Linux Mint 12 KDE is the latest release of Linux Mint KDE, a distribution based on Ubuntu Desktop. It has already being reviewed on this website (see Linux Mint 12 KDE review), and several other articles written about it here.
This article provides simple suggestions that you can employ to customize an installation of Linux Mint 12 KDE that would make it a little bit more user-friendly and fun to use.
Step 1. Change Updates Internal – By default, the first time you log into any installation of Linux Mint 12 KDE, new or old, the system will check for updates 30 seconds after you log in and every 15 minutes afterwards, and inform you if there are any (updates) available for installation. To ensure that you are running the latest software versions, it is best to apply or install any available updates pronto. But do you want the system to be checking for updates every 15 minutes?

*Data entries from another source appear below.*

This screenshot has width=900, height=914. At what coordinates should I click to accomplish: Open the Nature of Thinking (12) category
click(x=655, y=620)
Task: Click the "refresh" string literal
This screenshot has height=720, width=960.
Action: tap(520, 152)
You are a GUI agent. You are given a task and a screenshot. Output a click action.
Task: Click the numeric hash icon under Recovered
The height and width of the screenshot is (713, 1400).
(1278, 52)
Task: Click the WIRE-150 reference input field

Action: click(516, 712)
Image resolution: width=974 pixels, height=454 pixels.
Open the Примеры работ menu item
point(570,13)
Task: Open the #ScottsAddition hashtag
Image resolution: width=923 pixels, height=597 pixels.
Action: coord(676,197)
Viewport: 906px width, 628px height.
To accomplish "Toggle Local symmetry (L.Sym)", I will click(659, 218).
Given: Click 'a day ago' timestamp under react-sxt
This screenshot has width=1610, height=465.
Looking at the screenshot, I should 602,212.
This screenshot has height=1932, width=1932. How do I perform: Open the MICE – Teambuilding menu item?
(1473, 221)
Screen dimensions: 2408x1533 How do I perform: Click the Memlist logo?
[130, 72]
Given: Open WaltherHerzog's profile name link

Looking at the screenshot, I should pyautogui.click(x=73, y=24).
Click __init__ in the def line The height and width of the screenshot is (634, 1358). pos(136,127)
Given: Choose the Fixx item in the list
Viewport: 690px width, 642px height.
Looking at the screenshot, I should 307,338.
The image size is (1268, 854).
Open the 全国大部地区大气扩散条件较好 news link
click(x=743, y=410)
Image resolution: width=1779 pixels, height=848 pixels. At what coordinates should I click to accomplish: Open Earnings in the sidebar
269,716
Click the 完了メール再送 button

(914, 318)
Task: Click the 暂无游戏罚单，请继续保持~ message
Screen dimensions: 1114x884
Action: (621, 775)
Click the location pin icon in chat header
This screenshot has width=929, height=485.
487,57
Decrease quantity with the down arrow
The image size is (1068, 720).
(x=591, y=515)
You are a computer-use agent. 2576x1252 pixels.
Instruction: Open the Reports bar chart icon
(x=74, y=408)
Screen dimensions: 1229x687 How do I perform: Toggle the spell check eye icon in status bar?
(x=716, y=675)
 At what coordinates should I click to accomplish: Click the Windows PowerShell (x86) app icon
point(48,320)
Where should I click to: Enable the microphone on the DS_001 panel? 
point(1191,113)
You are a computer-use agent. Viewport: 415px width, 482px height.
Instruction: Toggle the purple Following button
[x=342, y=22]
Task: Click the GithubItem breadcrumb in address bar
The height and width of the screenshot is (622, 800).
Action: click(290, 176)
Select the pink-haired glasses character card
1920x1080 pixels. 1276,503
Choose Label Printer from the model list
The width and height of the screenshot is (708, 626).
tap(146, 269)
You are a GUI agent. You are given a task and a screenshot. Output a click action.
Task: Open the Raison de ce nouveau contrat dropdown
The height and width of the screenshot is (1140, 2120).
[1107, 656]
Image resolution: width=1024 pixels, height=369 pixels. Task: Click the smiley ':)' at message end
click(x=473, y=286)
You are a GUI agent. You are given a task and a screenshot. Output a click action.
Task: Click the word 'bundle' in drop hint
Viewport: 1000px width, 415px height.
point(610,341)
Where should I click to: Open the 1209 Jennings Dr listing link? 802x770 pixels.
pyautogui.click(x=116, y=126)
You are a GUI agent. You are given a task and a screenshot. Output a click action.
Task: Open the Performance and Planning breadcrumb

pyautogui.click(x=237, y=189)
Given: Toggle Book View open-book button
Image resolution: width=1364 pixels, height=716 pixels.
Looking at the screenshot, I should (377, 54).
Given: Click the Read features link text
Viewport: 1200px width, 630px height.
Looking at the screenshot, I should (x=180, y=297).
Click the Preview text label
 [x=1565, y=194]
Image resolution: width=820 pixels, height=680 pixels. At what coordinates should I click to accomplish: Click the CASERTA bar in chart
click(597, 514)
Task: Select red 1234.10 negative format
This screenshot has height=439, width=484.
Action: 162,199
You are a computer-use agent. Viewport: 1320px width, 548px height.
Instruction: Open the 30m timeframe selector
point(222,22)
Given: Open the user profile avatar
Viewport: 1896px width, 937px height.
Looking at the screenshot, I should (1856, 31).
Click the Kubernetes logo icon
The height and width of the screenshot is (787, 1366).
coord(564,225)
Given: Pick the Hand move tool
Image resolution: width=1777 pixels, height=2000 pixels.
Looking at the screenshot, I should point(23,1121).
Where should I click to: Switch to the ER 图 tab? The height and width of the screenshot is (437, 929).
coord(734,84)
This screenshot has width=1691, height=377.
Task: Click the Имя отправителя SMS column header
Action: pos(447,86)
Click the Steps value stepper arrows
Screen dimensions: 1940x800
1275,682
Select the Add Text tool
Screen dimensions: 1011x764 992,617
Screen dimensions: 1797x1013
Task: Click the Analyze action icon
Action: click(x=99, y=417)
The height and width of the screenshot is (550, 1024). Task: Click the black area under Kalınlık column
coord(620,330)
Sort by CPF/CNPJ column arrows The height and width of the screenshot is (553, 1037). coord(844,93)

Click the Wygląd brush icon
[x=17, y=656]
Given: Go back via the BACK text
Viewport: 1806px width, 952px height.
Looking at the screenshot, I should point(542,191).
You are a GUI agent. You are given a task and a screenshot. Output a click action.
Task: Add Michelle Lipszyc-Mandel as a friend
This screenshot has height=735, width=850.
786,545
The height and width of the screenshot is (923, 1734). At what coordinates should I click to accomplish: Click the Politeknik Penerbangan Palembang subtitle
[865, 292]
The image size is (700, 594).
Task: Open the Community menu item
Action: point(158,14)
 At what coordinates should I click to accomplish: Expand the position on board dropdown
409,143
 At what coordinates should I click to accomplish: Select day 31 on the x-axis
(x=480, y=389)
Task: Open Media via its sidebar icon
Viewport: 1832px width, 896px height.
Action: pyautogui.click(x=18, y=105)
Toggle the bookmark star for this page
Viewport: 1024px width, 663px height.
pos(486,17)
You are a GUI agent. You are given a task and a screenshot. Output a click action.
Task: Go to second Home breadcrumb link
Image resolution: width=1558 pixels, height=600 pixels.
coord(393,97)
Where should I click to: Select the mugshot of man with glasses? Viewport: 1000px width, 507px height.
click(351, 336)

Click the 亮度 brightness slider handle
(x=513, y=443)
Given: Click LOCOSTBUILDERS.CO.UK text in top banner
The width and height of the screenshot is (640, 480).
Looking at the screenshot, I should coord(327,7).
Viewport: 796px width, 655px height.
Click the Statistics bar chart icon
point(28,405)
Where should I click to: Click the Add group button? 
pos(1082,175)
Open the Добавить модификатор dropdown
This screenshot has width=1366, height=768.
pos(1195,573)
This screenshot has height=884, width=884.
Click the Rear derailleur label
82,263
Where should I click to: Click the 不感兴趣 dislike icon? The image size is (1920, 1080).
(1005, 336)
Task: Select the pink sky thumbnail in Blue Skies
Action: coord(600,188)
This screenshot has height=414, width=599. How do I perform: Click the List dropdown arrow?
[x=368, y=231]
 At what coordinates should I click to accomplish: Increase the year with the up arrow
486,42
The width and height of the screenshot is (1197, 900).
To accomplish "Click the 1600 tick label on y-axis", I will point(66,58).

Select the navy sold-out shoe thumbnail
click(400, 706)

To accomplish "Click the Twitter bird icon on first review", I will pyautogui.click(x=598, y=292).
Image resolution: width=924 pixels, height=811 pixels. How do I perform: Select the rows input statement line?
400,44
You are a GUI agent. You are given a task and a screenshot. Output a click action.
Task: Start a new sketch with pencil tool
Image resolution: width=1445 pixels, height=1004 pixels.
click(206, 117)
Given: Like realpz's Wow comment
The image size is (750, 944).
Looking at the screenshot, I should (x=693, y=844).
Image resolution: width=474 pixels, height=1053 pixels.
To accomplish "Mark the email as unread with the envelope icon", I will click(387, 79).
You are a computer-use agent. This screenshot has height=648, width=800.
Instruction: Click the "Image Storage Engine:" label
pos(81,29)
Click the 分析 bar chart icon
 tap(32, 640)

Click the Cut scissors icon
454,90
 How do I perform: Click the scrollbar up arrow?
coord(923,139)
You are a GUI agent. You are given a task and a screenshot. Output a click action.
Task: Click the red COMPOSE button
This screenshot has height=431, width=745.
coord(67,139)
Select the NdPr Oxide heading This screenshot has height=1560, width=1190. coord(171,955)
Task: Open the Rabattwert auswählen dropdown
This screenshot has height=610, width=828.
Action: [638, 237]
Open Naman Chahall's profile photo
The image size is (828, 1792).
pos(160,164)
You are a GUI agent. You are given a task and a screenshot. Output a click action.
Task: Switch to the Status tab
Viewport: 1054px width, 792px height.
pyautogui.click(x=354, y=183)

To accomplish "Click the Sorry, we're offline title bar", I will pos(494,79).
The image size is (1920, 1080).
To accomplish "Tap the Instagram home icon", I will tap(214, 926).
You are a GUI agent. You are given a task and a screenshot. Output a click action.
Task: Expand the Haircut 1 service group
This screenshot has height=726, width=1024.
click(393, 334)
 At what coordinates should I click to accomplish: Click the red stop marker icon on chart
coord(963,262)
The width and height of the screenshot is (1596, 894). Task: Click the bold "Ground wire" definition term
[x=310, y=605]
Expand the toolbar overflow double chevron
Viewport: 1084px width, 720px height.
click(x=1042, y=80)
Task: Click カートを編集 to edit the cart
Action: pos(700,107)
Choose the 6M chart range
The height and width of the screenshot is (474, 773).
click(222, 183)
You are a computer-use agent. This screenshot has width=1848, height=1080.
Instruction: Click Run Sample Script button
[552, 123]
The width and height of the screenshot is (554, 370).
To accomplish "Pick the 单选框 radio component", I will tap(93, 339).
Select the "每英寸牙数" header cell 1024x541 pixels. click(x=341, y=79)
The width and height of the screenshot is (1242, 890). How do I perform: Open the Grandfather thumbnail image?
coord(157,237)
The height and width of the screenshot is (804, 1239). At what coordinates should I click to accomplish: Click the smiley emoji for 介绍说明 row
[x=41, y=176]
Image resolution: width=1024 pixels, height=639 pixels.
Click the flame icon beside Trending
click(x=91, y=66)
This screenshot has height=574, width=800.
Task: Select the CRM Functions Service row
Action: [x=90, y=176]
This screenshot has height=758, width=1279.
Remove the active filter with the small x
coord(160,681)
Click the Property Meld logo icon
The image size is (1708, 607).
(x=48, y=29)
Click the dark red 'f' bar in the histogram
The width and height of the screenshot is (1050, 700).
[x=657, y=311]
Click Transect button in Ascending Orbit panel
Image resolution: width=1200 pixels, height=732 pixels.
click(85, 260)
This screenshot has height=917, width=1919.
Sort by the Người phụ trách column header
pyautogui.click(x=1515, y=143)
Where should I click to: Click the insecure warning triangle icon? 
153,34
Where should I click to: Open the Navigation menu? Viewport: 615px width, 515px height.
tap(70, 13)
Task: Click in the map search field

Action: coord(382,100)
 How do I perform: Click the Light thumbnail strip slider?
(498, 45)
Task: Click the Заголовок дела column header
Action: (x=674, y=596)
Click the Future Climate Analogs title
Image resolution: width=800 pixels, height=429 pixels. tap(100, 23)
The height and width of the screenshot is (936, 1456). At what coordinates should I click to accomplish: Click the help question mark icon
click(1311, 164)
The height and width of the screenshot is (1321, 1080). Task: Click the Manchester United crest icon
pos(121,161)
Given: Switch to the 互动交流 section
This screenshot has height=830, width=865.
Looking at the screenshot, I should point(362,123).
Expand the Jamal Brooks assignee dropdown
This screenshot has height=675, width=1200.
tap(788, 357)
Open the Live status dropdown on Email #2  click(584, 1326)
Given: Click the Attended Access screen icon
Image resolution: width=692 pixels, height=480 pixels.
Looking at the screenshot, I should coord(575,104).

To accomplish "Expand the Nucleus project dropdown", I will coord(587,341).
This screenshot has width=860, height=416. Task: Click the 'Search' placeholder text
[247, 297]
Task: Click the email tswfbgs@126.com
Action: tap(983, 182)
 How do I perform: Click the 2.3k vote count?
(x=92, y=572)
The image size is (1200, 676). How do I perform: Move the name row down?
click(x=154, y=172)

The answer to that will vary from user to user, but I think it is too aggressive. Many distributions are configured to check for updates once per day. That, I think, is the most sensible setting. To change the update settings, right-click on the Update Manager applet’s icon on the Panel, and select Preferences. Click on the Auto-Refresh tab. The screen shot below shows the default setting.
To change it to check for updates once per day, reduce the minutes to zero and days to 1 (one). Apply.
Step 2. Takeoff Launcher – The default menu style for Linux Mint 12 KDE is the kickoff menu. Though there are several other menu styles, my favorite is the Takeoff Launcher. It adds some flavor to the desktop, while making it easy to access your favorite applications. This is what the Favorites tab looks like after tweaking the settings. Looks much better than Kickoff, right? You will find instructions on how to install it here.
Step 3. Quick Access – This is a widget which makes it easy to browse the contents of your home directory without opening Dolphin, the file manager. Like Stackfolder, which I wrote about in 2 cool reasons to use the K Desktop Environment, it is a very useful tool. Instructions on how to install it are available here.
Step 4. Workspace Switcher – Linux desktops tend to have four workspaces or virtual desktops, but for some reason, the developers of Linux Mint have decided that it is not a very useful feature. Why else is the widget not on the panel? Adding it to the panel is, however, a very simple task. Just right-click on the panel and select Panel Options > Add Widgets. Typing “pager” into the search field will show the icon for the widget. Double-click it to add it to the panel. It should appear on the far right of the panel.
By default, it gives you two workspaces – in two rows, but you can have much more than that. I tend to use no more than four. To add more, right-click on the pager icon and select Pager Settings.
The general pager settings are shown here. You can change the number of rows here. To change the number of desktops, click on Virtual Desktops.
Change “Number of desktops” to four. On the previous tab, you may also want to change the number of rows to one.
These few simple steps should make any installation of Linux Mint 12 KDE more run and user-friendly to use, and, therefore, make you a more productive computer user.